(Stored records)
#####

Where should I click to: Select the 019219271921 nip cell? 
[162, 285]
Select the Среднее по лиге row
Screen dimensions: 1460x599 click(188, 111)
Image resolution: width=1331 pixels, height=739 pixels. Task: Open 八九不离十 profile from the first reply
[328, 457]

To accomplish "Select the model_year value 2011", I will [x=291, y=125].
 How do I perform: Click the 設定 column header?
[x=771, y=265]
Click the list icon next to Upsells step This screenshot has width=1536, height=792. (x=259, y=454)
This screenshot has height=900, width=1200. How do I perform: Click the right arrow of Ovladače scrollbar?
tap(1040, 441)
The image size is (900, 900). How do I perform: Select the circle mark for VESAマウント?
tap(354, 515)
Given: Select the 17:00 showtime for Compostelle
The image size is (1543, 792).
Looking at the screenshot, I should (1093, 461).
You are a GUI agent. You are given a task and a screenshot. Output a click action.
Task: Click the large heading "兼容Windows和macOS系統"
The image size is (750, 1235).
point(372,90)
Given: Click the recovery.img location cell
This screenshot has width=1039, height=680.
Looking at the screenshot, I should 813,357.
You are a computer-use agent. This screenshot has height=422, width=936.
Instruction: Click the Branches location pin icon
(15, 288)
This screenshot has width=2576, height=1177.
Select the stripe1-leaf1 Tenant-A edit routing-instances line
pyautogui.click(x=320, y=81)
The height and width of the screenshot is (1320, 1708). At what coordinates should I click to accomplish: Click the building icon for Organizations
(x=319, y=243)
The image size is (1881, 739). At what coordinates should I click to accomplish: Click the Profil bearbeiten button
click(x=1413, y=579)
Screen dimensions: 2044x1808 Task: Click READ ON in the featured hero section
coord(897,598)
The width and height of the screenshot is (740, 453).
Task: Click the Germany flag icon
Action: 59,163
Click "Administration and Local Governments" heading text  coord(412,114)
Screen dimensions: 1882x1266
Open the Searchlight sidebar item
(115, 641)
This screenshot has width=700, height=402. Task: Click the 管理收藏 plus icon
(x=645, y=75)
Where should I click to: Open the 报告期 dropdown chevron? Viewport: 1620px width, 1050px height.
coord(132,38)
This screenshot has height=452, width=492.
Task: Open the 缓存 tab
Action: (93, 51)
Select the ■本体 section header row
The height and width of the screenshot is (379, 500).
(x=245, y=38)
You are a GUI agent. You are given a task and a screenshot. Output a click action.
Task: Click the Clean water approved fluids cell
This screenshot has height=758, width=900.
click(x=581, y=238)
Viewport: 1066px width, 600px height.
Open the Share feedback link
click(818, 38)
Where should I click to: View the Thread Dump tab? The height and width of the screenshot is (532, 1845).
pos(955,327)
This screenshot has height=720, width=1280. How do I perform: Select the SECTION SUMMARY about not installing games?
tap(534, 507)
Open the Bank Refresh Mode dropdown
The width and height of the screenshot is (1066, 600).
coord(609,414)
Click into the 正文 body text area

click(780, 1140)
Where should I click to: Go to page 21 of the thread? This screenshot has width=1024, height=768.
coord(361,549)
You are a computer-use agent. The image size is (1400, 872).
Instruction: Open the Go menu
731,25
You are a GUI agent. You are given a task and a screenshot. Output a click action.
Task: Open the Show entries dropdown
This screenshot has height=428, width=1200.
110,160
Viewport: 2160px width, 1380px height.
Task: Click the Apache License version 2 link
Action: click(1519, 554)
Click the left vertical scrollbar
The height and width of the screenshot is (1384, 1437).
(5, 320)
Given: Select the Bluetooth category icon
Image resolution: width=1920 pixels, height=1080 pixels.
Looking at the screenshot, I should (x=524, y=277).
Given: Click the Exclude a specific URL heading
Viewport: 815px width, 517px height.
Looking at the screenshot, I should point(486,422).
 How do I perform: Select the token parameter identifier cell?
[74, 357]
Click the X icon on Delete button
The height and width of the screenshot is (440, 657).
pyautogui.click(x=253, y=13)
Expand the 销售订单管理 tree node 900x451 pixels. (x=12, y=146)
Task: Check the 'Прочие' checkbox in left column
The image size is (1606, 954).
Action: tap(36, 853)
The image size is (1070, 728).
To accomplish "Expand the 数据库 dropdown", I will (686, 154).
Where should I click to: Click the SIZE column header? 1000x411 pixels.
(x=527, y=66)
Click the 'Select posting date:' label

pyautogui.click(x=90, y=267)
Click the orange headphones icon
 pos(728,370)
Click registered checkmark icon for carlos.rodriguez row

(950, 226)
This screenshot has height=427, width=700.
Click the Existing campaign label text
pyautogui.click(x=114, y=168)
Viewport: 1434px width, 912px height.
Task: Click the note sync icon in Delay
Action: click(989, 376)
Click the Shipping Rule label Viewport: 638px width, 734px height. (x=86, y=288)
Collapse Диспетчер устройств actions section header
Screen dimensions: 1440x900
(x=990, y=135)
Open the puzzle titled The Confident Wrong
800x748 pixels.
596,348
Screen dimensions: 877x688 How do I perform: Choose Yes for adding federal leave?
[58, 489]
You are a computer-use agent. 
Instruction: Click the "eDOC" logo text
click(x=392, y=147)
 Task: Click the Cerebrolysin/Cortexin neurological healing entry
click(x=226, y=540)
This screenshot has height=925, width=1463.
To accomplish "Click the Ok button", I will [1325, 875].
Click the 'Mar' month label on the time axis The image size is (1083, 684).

#####

§ **Problem details**:
All the records, from the first line to the last: repeat them exactly.

§ **Solution for this problem**:
Where should I click to: Select the 019219271921 nip cell? 
[162, 285]
Select the Среднее по лиге row
Screen dimensions: 1460x599 click(188, 111)
Image resolution: width=1331 pixels, height=739 pixels. Task: Open 八九不离十 profile from the first reply
[328, 457]

To accomplish "Select the model_year value 2011", I will [x=291, y=125].
 How do I perform: Click the 設定 column header?
[x=771, y=265]
Click the list icon next to Upsells step This screenshot has width=1536, height=792. (x=259, y=454)
This screenshot has height=900, width=1200. How do I perform: Click the right arrow of Ovladače scrollbar?
tap(1040, 441)
The image size is (900, 900). How do I perform: Select the circle mark for VESAマウント?
tap(354, 515)
Given: Select the 17:00 showtime for Compostelle
The image size is (1543, 792).
Looking at the screenshot, I should (1093, 461).
You are a GUI agent. You are given a task and a screenshot. Output a click action.
Task: Click the large heading "兼容Windows和macOS系統"
The image size is (750, 1235).
point(372,90)
Given: Click the recovery.img location cell
This screenshot has width=1039, height=680.
Looking at the screenshot, I should 813,357.
You are a computer-use agent. This screenshot has height=422, width=936.
Instruction: Click the Branches location pin icon
(15, 288)
This screenshot has width=2576, height=1177.
Select the stripe1-leaf1 Tenant-A edit routing-instances line
pyautogui.click(x=320, y=81)
The height and width of the screenshot is (1320, 1708). At what coordinates should I click to accomplish: Click the building icon for Organizations
(x=319, y=243)
The image size is (1881, 739). At what coordinates should I click to accomplish: Click the Profil bearbeiten button
click(x=1413, y=579)
Screen dimensions: 2044x1808 Task: Click READ ON in the featured hero section
coord(897,598)
The width and height of the screenshot is (740, 453).
Task: Click the Germany flag icon
Action: 59,163
Click "Administration and Local Governments" heading text  coord(412,114)
Screen dimensions: 1882x1266
Open the Searchlight sidebar item
(115, 641)
This screenshot has width=700, height=402. Task: Click the 管理收藏 plus icon
(x=645, y=75)
Where should I click to: Open the 报告期 dropdown chevron? Viewport: 1620px width, 1050px height.
coord(132,38)
This screenshot has height=452, width=492.
Task: Open the 缓存 tab
Action: (93, 51)
Select the ■本体 section header row
The height and width of the screenshot is (379, 500).
(x=245, y=38)
You are a GUI agent. You are given a task and a screenshot. Output a click action.
Task: Click the Clean water approved fluids cell
This screenshot has height=758, width=900.
click(x=581, y=238)
Viewport: 1066px width, 600px height.
Open the Share feedback link
click(818, 38)
Where should I click to: View the Thread Dump tab? The height and width of the screenshot is (532, 1845).
pos(955,327)
This screenshot has height=720, width=1280. How do I perform: Select the SECTION SUMMARY about not installing games?
tap(534, 507)
Open the Bank Refresh Mode dropdown
The width and height of the screenshot is (1066, 600).
coord(609,414)
Click into the 正文 body text area

click(780, 1140)
Where should I click to: Go to page 21 of the thread? This screenshot has width=1024, height=768.
coord(361,549)
You are a computer-use agent. The image size is (1400, 872).
Instruction: Open the Go menu
731,25
You are a GUI agent. You are given a task and a screenshot. Output a click action.
Task: Open the Show entries dropdown
This screenshot has height=428, width=1200.
110,160
Viewport: 2160px width, 1380px height.
Task: Click the Apache License version 2 link
Action: click(1519, 554)
Click the left vertical scrollbar
The height and width of the screenshot is (1384, 1437).
(5, 320)
Given: Select the Bluetooth category icon
Image resolution: width=1920 pixels, height=1080 pixels.
Looking at the screenshot, I should (x=524, y=277).
Given: Click the Exclude a specific URL heading
Viewport: 815px width, 517px height.
Looking at the screenshot, I should point(486,422).
 How do I perform: Select the token parameter identifier cell?
[74, 357]
Click the X icon on Delete button
The height and width of the screenshot is (440, 657).
pyautogui.click(x=253, y=13)
Expand the 销售订单管理 tree node 900x451 pixels. (x=12, y=146)
Task: Check the 'Прочие' checkbox in left column
The image size is (1606, 954).
Action: tap(36, 853)
The image size is (1070, 728).
To accomplish "Expand the 数据库 dropdown", I will (686, 154).
Where should I click to: Click the SIZE column header? 1000x411 pixels.
(x=527, y=66)
Click the 'Select posting date:' label

pyautogui.click(x=90, y=267)
Click the orange headphones icon
 pos(728,370)
Click registered checkmark icon for carlos.rodriguez row

(950, 226)
This screenshot has height=427, width=700.
Click the Existing campaign label text
pyautogui.click(x=114, y=168)
Viewport: 1434px width, 912px height.
Task: Click the note sync icon in Delay
Action: click(989, 376)
Click the Shipping Rule label Viewport: 638px width, 734px height. (x=86, y=288)
Collapse Диспетчер устройств actions section header
Screen dimensions: 1440x900
(x=990, y=135)
Open the puzzle titled The Confident Wrong
800x748 pixels.
596,348
Screen dimensions: 877x688 How do I perform: Choose Yes for adding federal leave?
[58, 489]
You are a computer-use agent. 
Instruction: Click the "eDOC" logo text
click(x=392, y=147)
 Task: Click the Cerebrolysin/Cortexin neurological healing entry
click(x=226, y=540)
This screenshot has height=925, width=1463.
To accomplish "Click the Ok button", I will [1325, 875].
Click the 'Mar' month label on the time axis The image size is (1083, 684).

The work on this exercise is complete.